Acid-Base Titrations

Setting up an Acid-Base Titration

An acid-base titration is an experimental procedure used to determined the unknown concentration of an acid or base by precisely neutralizing it with an acid or base of known concentration. This lets us quantitatively analyze the concentration of the unknown solution. Acid-base titrations can also be used to quantify the purity of chemicals.

Acid-base titration

The solution in the flask contains an unknown number of equivalents of base (or acid). The burette is calibrated to show volume to the nearest 0.001 cm³. It is filled with a solution of strong acid (or base) of known concentration. Small increments are added from the burette until, at the end point, one drop changes the indicator color permanently. (An indication of the approaching equivalence point is the appearance, and disappearance after stirring, of the color that the indicator assumes beyond neutralization.) At the equivalence point, the total amount of acid (or base) is recorded from the burette readings. The number of equivalents of acid and base must be equal at the equivalence point.

Alkalimetry, or alkimetry, is the specialized analytic use of acid-base titration to determine the concentration of a basic (alkaline) substance; acidimetry, or acidometry, is the same concept applied to an acidic substance.

Materials for a Titration Procedure

• burette
• white tile (used to see a color change in the solution)
• pipette
• pH indicator (the type depends on the reactants)
• Erlenmeyer or conical flask
• titrant (a standard solution of known concentration; a common example is aqueous sodium carbonate)
• analyte, or titrand (the solution of unknown concentration)

Equivalence Point Indicators

Before you begin the titration, you must choose a suitable pH indicator, preferably one that will experience a color change (known as the "end point") close to the reaction's equivalence point; this is the point at which equivalent amounts of the reactants and products have reacted. Below are some common equivalence point indicators:

• strong acid-strong base titration: phenolphthalein indicator
• weak acid-weak base titration: bromthymol blue indicator
• strong acid-weak base titration: methyl orange indicator the base is off the scale (e.g., pH > 13.5) and the acid has pH > 5.5: alizarine yellow indicator
• the base is off the scale (e.g., pH > 13.5) and the acid has pH > 5.5: alizarine yellow indicator
• the base is off the scale (e.g., pH > 13.5) and the acid has pH > 5.5: alizarine yellow indicator
• the acid is off the scale (e.g., pH < 0.5) and the base has pH < 8.5: thymol blue indicator

Acid-base titration setup

The pink color is caused by the phenolphthalein indicator.

Estimating the Equivalence Point's pH

The resulting solution at the equivalence point will have a pH dependent on the acid and base's relative strengths. You can estimate the equivalence point's pH using the following rules:

• A strong acid will react with a weak base to form an acidic (pH < 7) solution.
• A strong acid will react with a strong base to form a neutral (pH = 7) solution.
• A weak acid will react with a strong base to form a basic (pH > 7) solution.

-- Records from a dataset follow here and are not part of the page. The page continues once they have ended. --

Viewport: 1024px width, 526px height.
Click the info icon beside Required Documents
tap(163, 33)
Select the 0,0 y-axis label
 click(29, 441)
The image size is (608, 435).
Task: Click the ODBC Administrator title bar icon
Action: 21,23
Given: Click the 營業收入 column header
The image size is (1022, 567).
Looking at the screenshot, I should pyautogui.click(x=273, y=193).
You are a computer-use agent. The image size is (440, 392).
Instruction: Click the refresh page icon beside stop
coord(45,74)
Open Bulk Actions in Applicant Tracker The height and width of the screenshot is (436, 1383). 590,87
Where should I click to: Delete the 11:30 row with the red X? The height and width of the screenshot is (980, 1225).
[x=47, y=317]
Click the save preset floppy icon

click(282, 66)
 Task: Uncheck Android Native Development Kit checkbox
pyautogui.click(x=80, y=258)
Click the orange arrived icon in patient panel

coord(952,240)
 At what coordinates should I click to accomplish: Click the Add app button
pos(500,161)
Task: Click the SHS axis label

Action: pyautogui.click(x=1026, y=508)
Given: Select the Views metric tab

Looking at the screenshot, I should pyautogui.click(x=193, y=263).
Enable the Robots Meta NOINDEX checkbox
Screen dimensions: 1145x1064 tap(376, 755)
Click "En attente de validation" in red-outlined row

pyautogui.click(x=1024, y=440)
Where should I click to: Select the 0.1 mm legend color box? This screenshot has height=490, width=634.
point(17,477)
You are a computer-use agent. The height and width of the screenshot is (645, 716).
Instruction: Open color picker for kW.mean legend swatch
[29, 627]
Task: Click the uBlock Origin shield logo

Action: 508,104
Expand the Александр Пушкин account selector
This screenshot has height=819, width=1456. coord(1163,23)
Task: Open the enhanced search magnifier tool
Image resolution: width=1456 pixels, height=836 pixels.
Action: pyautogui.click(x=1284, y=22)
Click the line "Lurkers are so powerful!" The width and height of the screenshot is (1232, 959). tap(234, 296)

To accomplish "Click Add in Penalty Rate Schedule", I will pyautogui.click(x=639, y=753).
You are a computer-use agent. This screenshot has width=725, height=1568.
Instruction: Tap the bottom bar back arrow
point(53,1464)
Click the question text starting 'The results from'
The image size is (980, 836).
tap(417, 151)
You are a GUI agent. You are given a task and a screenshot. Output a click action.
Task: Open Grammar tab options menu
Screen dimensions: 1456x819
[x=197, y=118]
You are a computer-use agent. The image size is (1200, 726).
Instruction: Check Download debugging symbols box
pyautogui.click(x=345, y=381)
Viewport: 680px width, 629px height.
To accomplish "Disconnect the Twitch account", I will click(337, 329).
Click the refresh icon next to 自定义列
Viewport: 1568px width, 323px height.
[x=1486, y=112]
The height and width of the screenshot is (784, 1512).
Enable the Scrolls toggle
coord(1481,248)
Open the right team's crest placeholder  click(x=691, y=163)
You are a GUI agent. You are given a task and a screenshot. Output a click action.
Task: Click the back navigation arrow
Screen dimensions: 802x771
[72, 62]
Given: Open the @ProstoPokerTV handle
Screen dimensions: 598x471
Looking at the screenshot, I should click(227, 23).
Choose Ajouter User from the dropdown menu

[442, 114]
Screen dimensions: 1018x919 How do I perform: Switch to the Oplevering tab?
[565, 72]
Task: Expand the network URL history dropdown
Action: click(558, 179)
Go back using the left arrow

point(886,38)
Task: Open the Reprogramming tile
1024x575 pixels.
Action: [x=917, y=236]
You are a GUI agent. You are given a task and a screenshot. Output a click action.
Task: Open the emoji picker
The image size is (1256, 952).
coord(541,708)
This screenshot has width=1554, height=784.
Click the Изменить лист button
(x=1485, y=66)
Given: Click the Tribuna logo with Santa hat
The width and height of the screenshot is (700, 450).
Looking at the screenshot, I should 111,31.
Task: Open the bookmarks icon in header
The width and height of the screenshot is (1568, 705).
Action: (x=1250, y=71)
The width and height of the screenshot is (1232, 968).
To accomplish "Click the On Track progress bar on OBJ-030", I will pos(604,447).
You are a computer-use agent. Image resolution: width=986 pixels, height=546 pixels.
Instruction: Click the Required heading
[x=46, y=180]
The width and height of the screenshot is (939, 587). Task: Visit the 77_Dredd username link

When a weak acid reacts with a weak base, the equivalence point solution will be basic if the base is stronger and acidic if the acid is stronger; if both are of equal strength, then the equivalence pH will be neutral. Weak acids are not often titrated against weak bases, however, because the color change is brief and therefore very difficult to observe.

You can determine the pH of a weak acid solution being titrated with a strong base solution at various points; these fall into four different categories: (1) initial pH; (2) pH before the equivalence point; (3) pH at the equivalence point; and (4) pH after the equivalence point.

Titration of a weak acid by a strong base

The pH of a weak acid solution being titrated with a strong base solution can be found at each indicated point.

Titration Procedure

1. Rinse the burette with the standard solution, the pipette with the unknown solution, and the conical flask with distilled water.
2. Place an accurately measured volume of the analyte into the Erlenmeyer flask using the pipette, along with a few drops of indicator. Place the standardized solution into the burette, and indicate its initial volume in a lab notebook. At this stage, we want a rough estimate of the amount of known solution necessary to neutralize the unknown solution. Let the solution out of the burette until the indicator changes color, and record the value on the burette. This is the first titration and it is not very precise; it should be excluded from any calculations.
3. Perform at least three more titrations, this time more accurately, taking into account where the end point will roughly occur. Record the initial and final readings on the burette, prior to starting the titration and at the end point, respectively. (Subtracting the initial volume from the final volume will yield the amount of titrant used to reach the endpoint.)
4. The end point is reached when the indicator permanently changes color.